Re: Not able to recognize Storage luns from ESX 3....

pvenkat14 · ‎07-27-2009

Hi,

We have 3 ESX 3.5 servers which are identical in terms of HW configuration. 4 luns are presented to all the 3 ESX servers through qlogic QLA2432 interfaces. The issue here is we are able to see SAN luns from 2 servers but not from the 3rd server. After little bit of investigation we are able to see the following difference on the two where we are able to see Storage Luns we noticed the two comments in dmesg/var/log/messages

scan_scsis starting finish

scan_scsis done with finish

Where as on the host where we are not able to see Stoarge Luns we didnt noticed these logs.

Can any body help us in trouble shooting this issue? Is there a command to see the status of Fiber cards on ESX whether it is offline or online?

Thanks in Advance

dickybird · ‎07-27-2009

We had similar issue and it was resolved by rebooting the ESX server after migrting all VM's to other ESX hosts.

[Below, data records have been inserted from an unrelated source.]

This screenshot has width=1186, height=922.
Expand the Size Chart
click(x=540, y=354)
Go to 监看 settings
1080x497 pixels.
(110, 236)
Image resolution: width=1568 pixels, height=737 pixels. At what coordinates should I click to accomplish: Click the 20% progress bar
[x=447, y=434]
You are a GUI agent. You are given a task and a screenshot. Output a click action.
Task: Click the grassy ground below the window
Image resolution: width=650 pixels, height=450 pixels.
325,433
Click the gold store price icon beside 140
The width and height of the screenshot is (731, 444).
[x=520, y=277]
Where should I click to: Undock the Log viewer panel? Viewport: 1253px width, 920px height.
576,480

If you cannot reboot you can try rescanning LUN's from Command prompt

To scan LUN's

#esxcfg -rescan vmhba1

pvenkat14 · ‎07-27-2009

We tried rebooting with out any luck. The main difference i noticed is when ever you perform rescanc command on ESX hosts i see /var/log/messages getting updated with lot of messages

Please see the below logs of succesfull server(where i can see the Storage luns) and failed server (where i am not able recognize the Storage luns) one

_Succesfull server_

Jul 28 08:58:52 usnovpesx1 kernel: VMWARE: Unique Device attached as scsi disk sdb at scsi1, channel 0, id 0, lun 0

Jul 28 08:58:52 usnovpesx1 kernel: Attached scsi disk sdb at scsi1, channel 0, id 0, lun 0

Jul 28 08:58:52 usnovpesx1 kernel: scan_scsis starting finish

Jul 28 08:58:52 usnovpesx1 kernel: SCSI device sdb: 1070287500 512-byte hdwr sectors (547987 MB)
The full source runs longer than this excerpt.